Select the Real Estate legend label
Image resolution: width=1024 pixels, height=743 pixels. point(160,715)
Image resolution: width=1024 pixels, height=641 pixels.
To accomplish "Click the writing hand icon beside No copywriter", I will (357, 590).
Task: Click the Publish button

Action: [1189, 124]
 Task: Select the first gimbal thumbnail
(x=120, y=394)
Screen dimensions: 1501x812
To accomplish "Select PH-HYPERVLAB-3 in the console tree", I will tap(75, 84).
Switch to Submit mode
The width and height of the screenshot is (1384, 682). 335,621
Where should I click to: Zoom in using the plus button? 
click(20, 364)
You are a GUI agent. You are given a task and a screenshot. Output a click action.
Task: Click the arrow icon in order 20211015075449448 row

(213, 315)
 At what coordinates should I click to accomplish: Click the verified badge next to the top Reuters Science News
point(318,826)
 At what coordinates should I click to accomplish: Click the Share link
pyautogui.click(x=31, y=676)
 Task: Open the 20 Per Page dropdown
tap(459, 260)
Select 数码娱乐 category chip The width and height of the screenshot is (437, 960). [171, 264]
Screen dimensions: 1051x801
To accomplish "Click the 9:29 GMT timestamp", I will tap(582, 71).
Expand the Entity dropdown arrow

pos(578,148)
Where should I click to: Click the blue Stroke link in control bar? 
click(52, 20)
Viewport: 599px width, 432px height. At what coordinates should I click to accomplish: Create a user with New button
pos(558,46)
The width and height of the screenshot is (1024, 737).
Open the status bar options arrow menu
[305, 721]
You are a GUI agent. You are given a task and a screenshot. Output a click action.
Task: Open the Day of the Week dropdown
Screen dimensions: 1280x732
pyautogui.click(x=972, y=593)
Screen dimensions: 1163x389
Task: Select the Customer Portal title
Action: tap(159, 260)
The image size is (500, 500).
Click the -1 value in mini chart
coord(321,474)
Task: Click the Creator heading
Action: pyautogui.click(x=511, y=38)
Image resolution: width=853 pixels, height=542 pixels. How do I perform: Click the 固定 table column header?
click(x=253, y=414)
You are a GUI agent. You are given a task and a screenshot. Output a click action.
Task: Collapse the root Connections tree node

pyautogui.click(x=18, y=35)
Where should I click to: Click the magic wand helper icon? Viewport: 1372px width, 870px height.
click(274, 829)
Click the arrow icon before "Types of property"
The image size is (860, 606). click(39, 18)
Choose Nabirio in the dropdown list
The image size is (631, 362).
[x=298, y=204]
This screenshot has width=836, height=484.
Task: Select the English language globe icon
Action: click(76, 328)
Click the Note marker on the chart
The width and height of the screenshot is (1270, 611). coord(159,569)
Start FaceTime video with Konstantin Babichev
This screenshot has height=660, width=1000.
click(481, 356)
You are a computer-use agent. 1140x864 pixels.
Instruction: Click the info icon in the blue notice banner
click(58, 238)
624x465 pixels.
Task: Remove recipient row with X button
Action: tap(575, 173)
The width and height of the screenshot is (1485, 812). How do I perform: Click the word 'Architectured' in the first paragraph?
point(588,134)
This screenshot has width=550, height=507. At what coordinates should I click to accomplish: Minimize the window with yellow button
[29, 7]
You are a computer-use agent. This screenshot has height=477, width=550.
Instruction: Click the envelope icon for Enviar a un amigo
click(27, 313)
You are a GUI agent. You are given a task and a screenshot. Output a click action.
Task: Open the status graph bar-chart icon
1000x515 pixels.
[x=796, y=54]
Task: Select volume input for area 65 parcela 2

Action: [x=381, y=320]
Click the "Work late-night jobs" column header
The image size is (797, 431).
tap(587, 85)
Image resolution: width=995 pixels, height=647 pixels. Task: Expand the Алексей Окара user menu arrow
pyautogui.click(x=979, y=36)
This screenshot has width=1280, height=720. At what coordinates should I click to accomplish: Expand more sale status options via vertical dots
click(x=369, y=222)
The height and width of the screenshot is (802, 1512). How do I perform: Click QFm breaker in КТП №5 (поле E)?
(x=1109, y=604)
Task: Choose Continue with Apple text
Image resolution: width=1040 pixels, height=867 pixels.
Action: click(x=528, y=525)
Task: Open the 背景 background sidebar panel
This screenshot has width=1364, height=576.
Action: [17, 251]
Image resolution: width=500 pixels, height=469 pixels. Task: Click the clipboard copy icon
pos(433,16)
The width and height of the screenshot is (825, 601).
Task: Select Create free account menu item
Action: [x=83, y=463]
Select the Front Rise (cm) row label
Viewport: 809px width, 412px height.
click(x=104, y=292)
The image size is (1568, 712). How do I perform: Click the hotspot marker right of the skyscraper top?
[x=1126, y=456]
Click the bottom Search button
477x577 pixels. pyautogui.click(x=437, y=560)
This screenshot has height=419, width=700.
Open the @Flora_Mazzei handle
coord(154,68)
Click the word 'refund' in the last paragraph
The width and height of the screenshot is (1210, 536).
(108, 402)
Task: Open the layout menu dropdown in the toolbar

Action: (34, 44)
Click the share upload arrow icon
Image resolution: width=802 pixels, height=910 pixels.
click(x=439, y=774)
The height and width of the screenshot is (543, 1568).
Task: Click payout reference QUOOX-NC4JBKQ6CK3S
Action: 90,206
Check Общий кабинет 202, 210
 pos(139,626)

────

From the first line to the last, transcribe the listing exactly.

Reply =>
Select the Real Estate legend label
Image resolution: width=1024 pixels, height=743 pixels. point(160,715)
Image resolution: width=1024 pixels, height=641 pixels.
To accomplish "Click the writing hand icon beside No copywriter", I will (357, 590).
Task: Click the Publish button

Action: [1189, 124]
 Task: Select the first gimbal thumbnail
(x=120, y=394)
Screen dimensions: 1501x812
To accomplish "Select PH-HYPERVLAB-3 in the console tree", I will tap(75, 84).
Switch to Submit mode
The width and height of the screenshot is (1384, 682). 335,621
Where should I click to: Zoom in using the plus button? 
click(20, 364)
You are a GUI agent. You are given a task and a screenshot. Output a click action.
Task: Click the arrow icon in order 20211015075449448 row

(213, 315)
 At what coordinates should I click to accomplish: Click the verified badge next to the top Reuters Science News
point(318,826)
 At what coordinates should I click to accomplish: Click the Share link
pyautogui.click(x=31, y=676)
 Task: Open the 20 Per Page dropdown
tap(459, 260)
Select 数码娱乐 category chip The width and height of the screenshot is (437, 960). [171, 264]
Screen dimensions: 1051x801
To accomplish "Click the 9:29 GMT timestamp", I will tap(582, 71).
Expand the Entity dropdown arrow

pos(578,148)
Where should I click to: Click the blue Stroke link in control bar? 
click(52, 20)
Viewport: 599px width, 432px height. At what coordinates should I click to accomplish: Create a user with New button
pos(558,46)
The width and height of the screenshot is (1024, 737).
Open the status bar options arrow menu
[305, 721]
You are a GUI agent. You are given a task and a screenshot. Output a click action.
Task: Open the Day of the Week dropdown
Screen dimensions: 1280x732
pyautogui.click(x=972, y=593)
Screen dimensions: 1163x389
Task: Select the Customer Portal title
Action: tap(159, 260)
The image size is (500, 500).
Click the -1 value in mini chart
coord(321,474)
Task: Click the Creator heading
Action: pyautogui.click(x=511, y=38)
Image resolution: width=853 pixels, height=542 pixels. How do I perform: Click the 固定 table column header?
click(x=253, y=414)
You are a GUI agent. You are given a task and a screenshot. Output a click action.
Task: Collapse the root Connections tree node

pyautogui.click(x=18, y=35)
Where should I click to: Click the magic wand helper icon? Viewport: 1372px width, 870px height.
click(274, 829)
Click the arrow icon before "Types of property"
The image size is (860, 606). click(39, 18)
Choose Nabirio in the dropdown list
The image size is (631, 362).
[x=298, y=204]
This screenshot has width=836, height=484.
Task: Select the English language globe icon
Action: click(76, 328)
Click the Note marker on the chart
The width and height of the screenshot is (1270, 611). coord(159,569)
Start FaceTime video with Konstantin Babichev
This screenshot has height=660, width=1000.
click(481, 356)
You are a computer-use agent. 1140x864 pixels.
Instruction: Click the info icon in the blue notice banner
click(58, 238)
624x465 pixels.
Task: Remove recipient row with X button
Action: tap(575, 173)
The width and height of the screenshot is (1485, 812). How do I perform: Click the word 'Architectured' in the first paragraph?
point(588,134)
This screenshot has width=550, height=507. At what coordinates should I click to accomplish: Minimize the window with yellow button
[29, 7]
You are a computer-use agent. This screenshot has height=477, width=550.
Instruction: Click the envelope icon for Enviar a un amigo
click(27, 313)
You are a GUI agent. You are given a task and a screenshot. Output a click action.
Task: Open the status graph bar-chart icon
1000x515 pixels.
[x=796, y=54]
Task: Select volume input for area 65 parcela 2

Action: [x=381, y=320]
Click the "Work late-night jobs" column header
The image size is (797, 431).
tap(587, 85)
Image resolution: width=995 pixels, height=647 pixels. Task: Expand the Алексей Окара user menu arrow
pyautogui.click(x=979, y=36)
This screenshot has width=1280, height=720. At what coordinates should I click to accomplish: Expand more sale status options via vertical dots
click(x=369, y=222)
The height and width of the screenshot is (802, 1512). How do I perform: Click QFm breaker in КТП №5 (поле E)?
(x=1109, y=604)
Task: Choose Continue with Apple text
Image resolution: width=1040 pixels, height=867 pixels.
Action: click(x=528, y=525)
Task: Open the 背景 background sidebar panel
This screenshot has width=1364, height=576.
Action: [17, 251]
Image resolution: width=500 pixels, height=469 pixels. Task: Click the clipboard copy icon
pos(433,16)
The width and height of the screenshot is (825, 601).
Task: Select Create free account menu item
Action: [x=83, y=463]
Select the Front Rise (cm) row label
Viewport: 809px width, 412px height.
click(x=104, y=292)
The image size is (1568, 712). How do I perform: Click the hotspot marker right of the skyscraper top?
[x=1126, y=456]
Click the bottom Search button
477x577 pixels. pyautogui.click(x=437, y=560)
This screenshot has height=419, width=700.
Open the @Flora_Mazzei handle
coord(154,68)
Click the word 'refund' in the last paragraph
The width and height of the screenshot is (1210, 536).
(108, 402)
Task: Open the layout menu dropdown in the toolbar

Action: (34, 44)
Click the share upload arrow icon
Image resolution: width=802 pixels, height=910 pixels.
click(x=439, y=774)
The height and width of the screenshot is (543, 1568).
Task: Click payout reference QUOOX-NC4JBKQ6CK3S
Action: 90,206
Check Общий кабинет 202, 210
 pos(139,626)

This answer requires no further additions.